CINCINNATI — Kroger Co. has taken data sharing to a new level with technology that analyzes the sales performance of products in every store and shares it with suppliers on a daily basis.
Rather than simply provide vendors with reams of raw sales data, Kroger is leveraging a platform that provides both the retailer and its vendors with daily store- and item-level data that has been cleaned up and coupled with reporting and analytics. The goal is to provide insights about promotion execution, new-item introduction, inventory levels and other aspects of sales performance that allow suppliers to react quickly.
Kroger began testing the technology, from Deerfield, Ill.-based Market6, in 2010 with two suppliers — Kraft Foods and Procter & Gamble — and has since expanded its use to 470 different suppliers, including the national sales agencies, according to Market6.
Sales data is sent by Kroger each day to a secure, hosted environment, where it is enhanced so that the next morning Kroger’s business partners can access the reports through a browser on their computer or through their tablet or mobile device.
Kroger declined to discuss its use of Market6, but several of the suppliers who are working with Kroger shared details with SN about how they use the system.
Read more: Kroger Readies Suppliers for Data Sync
Brian Barren, customer business development, Procter & Gamble, said P&G uses Market6’s full DemandView suite, including its Category Management and Replenishment applications.

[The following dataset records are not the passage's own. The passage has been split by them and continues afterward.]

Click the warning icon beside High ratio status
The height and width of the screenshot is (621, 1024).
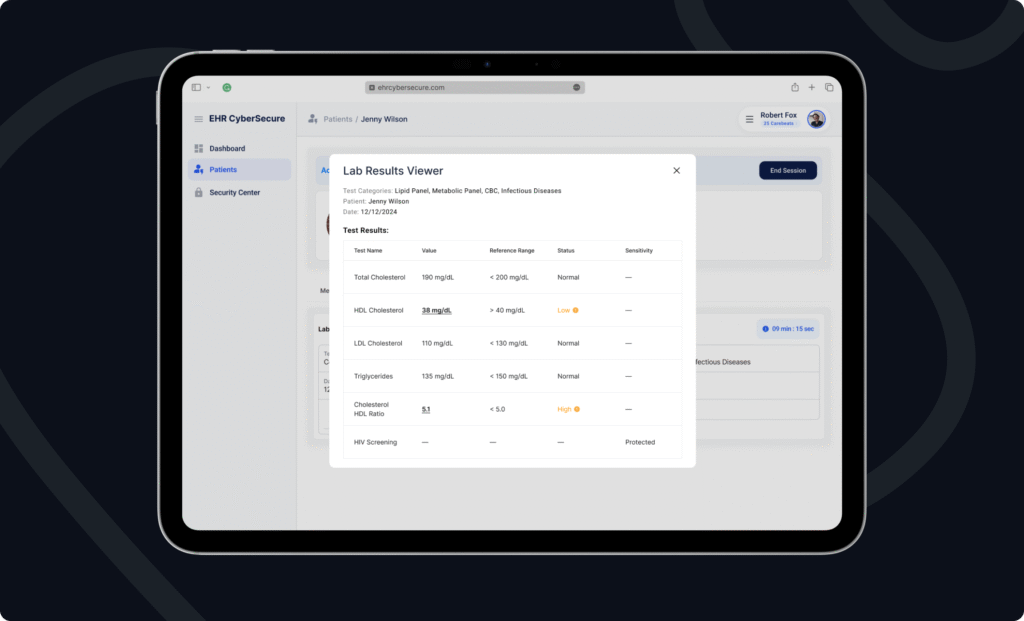[x=576, y=409]
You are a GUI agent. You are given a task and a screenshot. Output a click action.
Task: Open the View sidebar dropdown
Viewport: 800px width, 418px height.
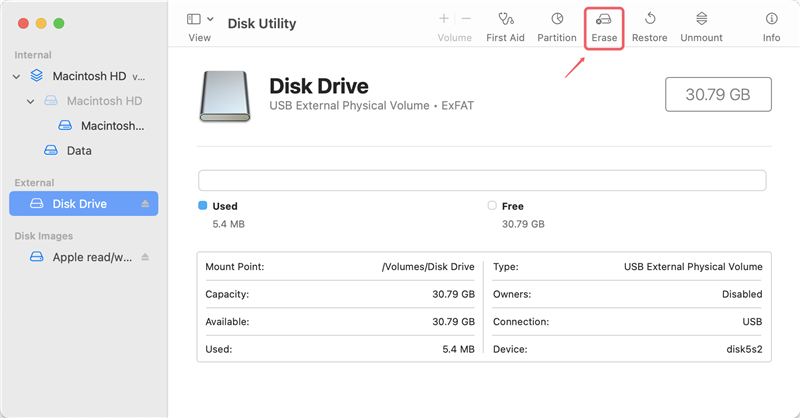tap(200, 20)
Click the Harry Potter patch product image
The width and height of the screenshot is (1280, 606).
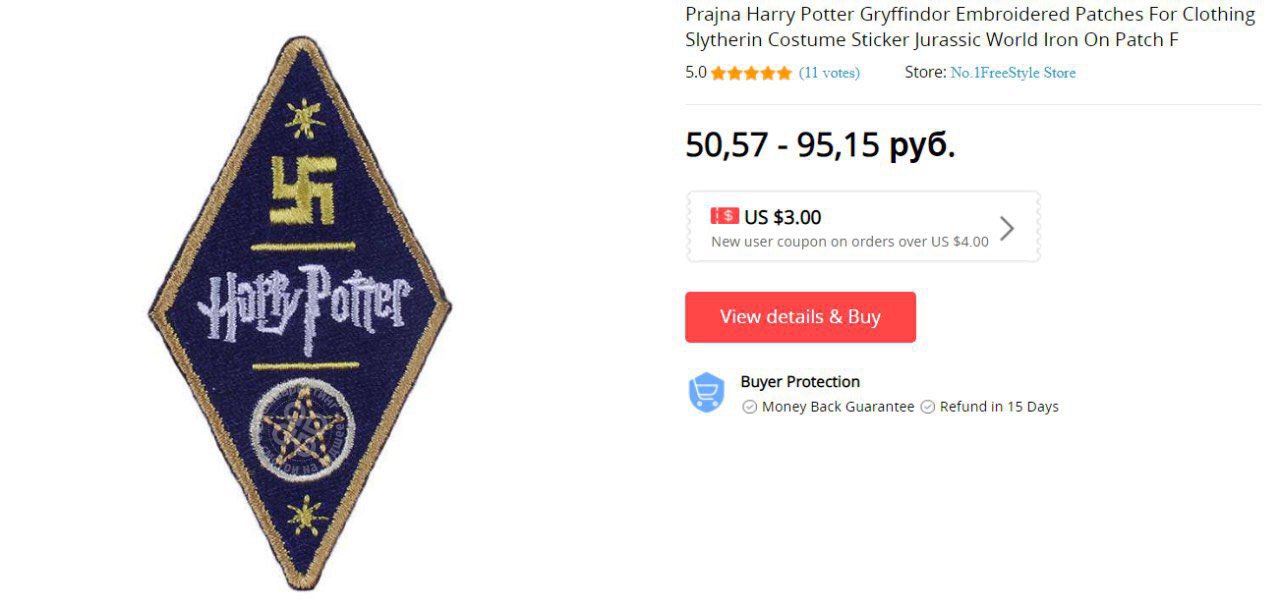click(x=300, y=313)
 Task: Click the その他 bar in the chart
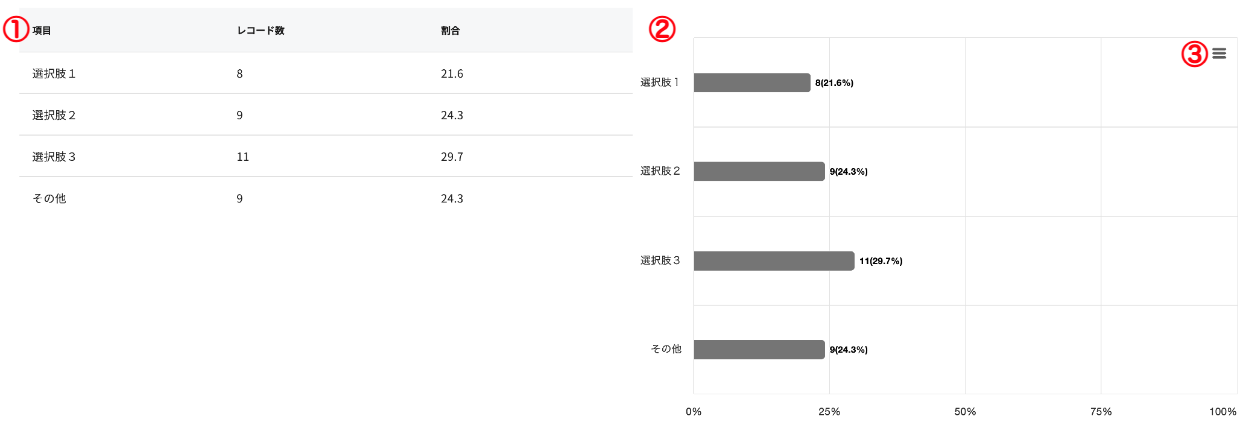pos(758,349)
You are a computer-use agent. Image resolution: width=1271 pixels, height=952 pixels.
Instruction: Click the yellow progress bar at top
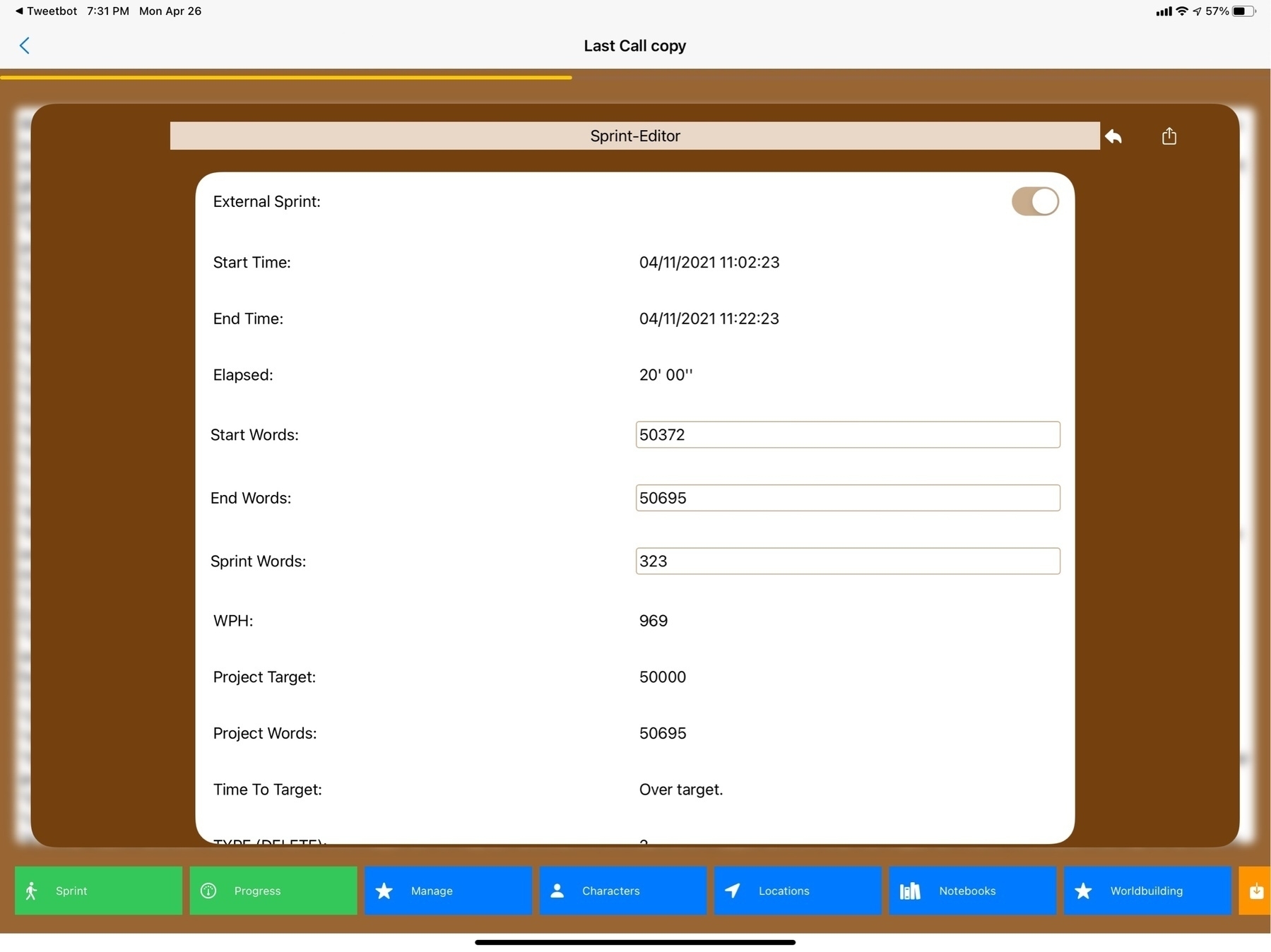(x=286, y=77)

The Market6 analytics help P&G “forecast demand as well as monitor inventory to reduce out of stocks,” Barren said. “Market6 analytics help us quickly identify opportunities to develop and execute plans that help us meet the needs of Kroger’s shoppers.”
The analytics provide daily, item-level detail for all of P&G’s products and categories at every Kroger store and warehouse.
“The combination of ‘real time data’ and the granular level of detail enable us to constantly monitor in-store conditions to optimize supply chain planning, enabling P&G to proactively work plans to improve in-stock and optimize inventory,” Barren said. “They also provide us each day with a forward-looking demand forecast for every item in every store, which we roll up multiple ways to see demand within each DC or across an entire set of SKUs.”
With the teams from both Kroger and P&G looking at the same data, it also facilitates collaborative meetings between teams from the two companies, he explained.
Read more: Kroger Takes Customer Data to a Higher Level
Dave Jackett, senior manager of capability development at General Mills, Minneapolis, said using the analytics to work with Kroger allows the supplier to provide better service.
“Both the buyer and our customer service representative were able to go into the system and take a look at specific inventory levels as we were coming out of a promotion,” he said. “I think this allowed us to make better decisions.
“It takes a lot of the guess work out of day to day interactions. I think we have just started to scratch the surface of what is possible there.”
Mike Walker, vice president of customer solutions, Coca-Cola North America Group, said the analytics allow the company to be more demand-driven in its processes.
“Ultimately, it allows us to write better orders and deliver the right quantity and mix of product at the right time to each store,” he said. “This translates into fewer out of stocks and increased customer satisfaction, both of which directly support our ability to help Kroger deliver on its Customer First mission."
Barbara Petrocelli, marketing director at Market6, said users can “slice and dice the data however they want by store, district, item, etc.”
In the alcoholic beverage category, for example, some vendors analyze sales by distributor, or by variety of wine, or by country of origin.
“This gives them tremendous flexibility to dig into the most salient attributes that are driving consumer demand or performance around the business, like sales trends, out of stocks, or prices,” she said.